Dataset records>
☆ ☆ ☆ ☆

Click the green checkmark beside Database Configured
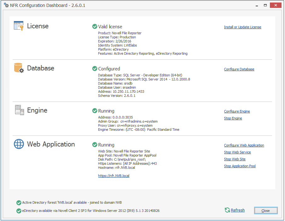This screenshot has width=285, height=221. [x=94, y=69]
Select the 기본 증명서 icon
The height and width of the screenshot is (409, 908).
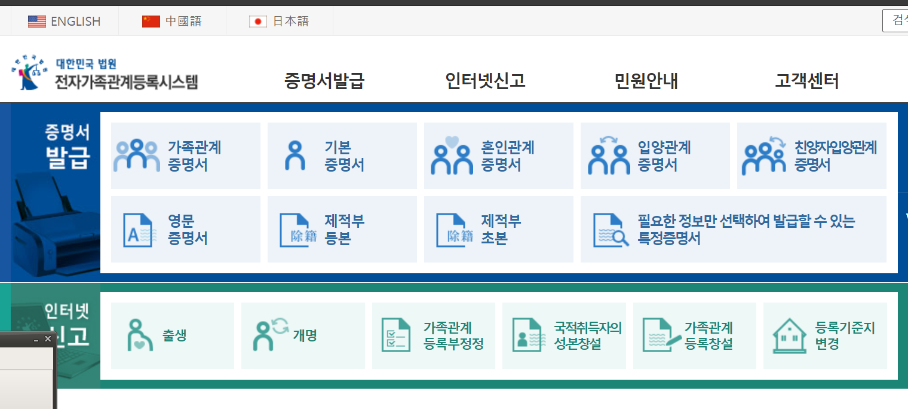[x=342, y=155]
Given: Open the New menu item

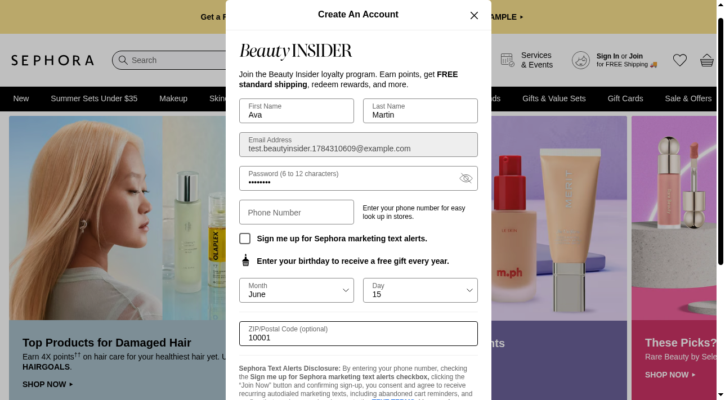Looking at the screenshot, I should coord(21,98).
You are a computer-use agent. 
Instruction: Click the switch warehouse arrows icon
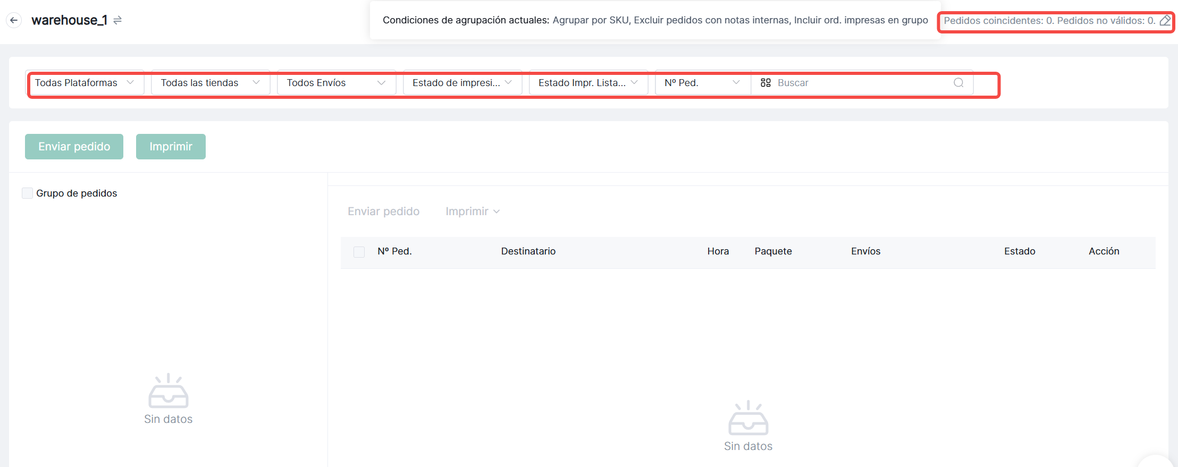coord(117,20)
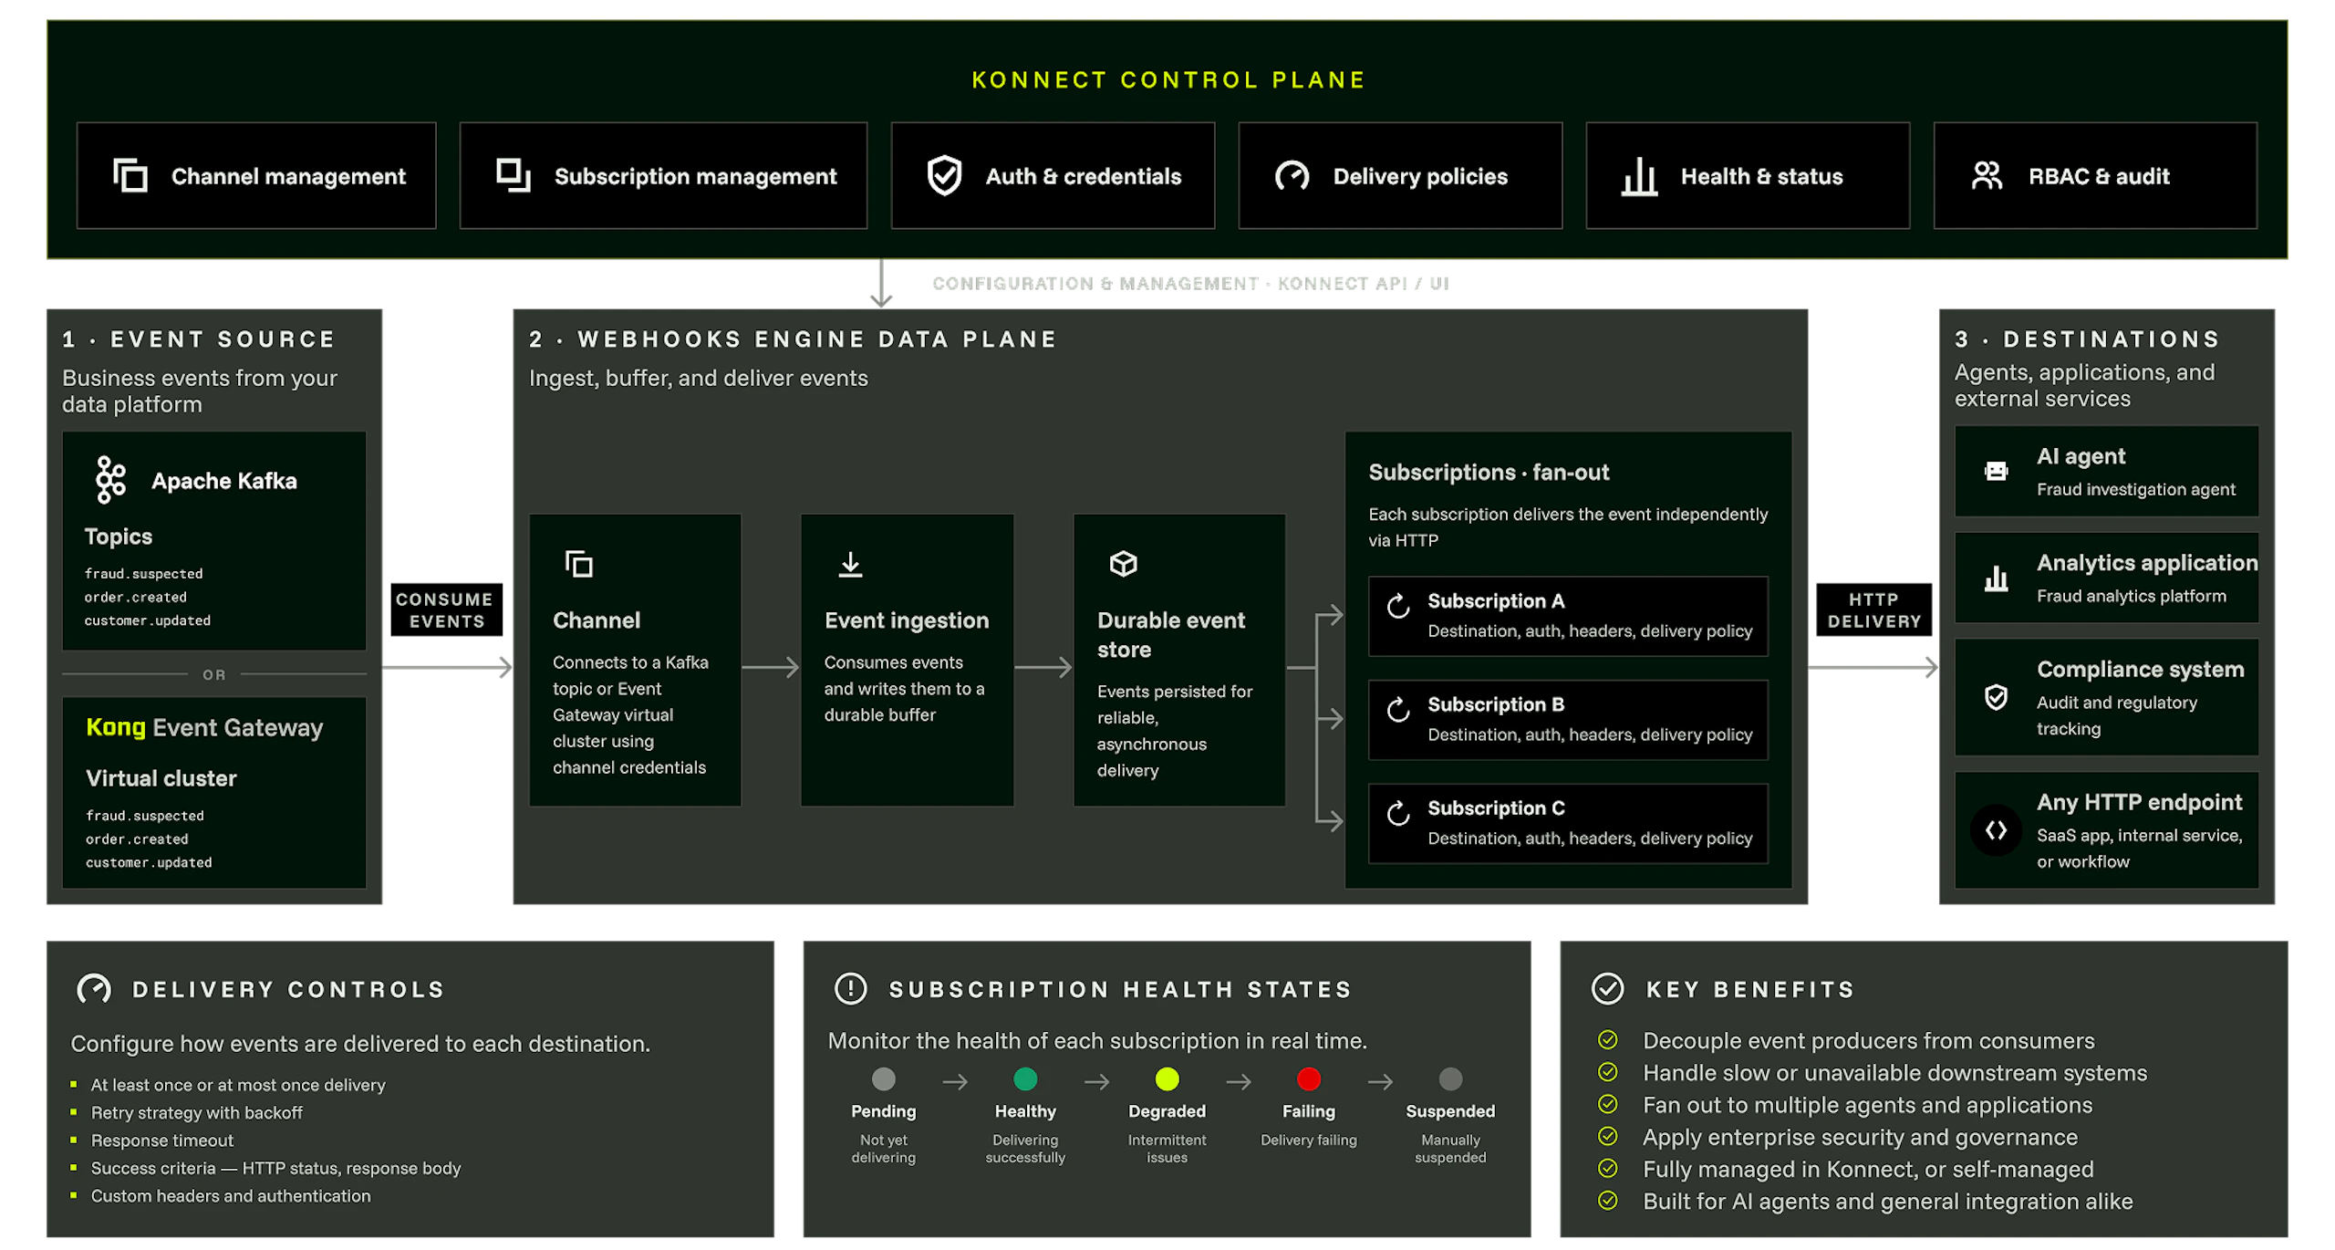Click the HTTP DELIVERY label
The image size is (2335, 1250).
(1873, 609)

☆ ☆ ☆ ☆

Given instruction> Reproduce every line of the records above word for word, omitting the pictures.

Exercise response>
Click the green checkmark beside Database Configured
This screenshot has width=285, height=221. [x=94, y=69]
Select the 기본 증명서 icon
The height and width of the screenshot is (409, 908).
[x=342, y=155]
Given: Open the New menu item

Looking at the screenshot, I should coord(21,98).
You are a computer-use agent. 
Instruction: Click the switch warehouse arrows icon
coord(117,20)
Click the HTTP DELIVERY label
The image size is (2335, 1250).
(1873, 609)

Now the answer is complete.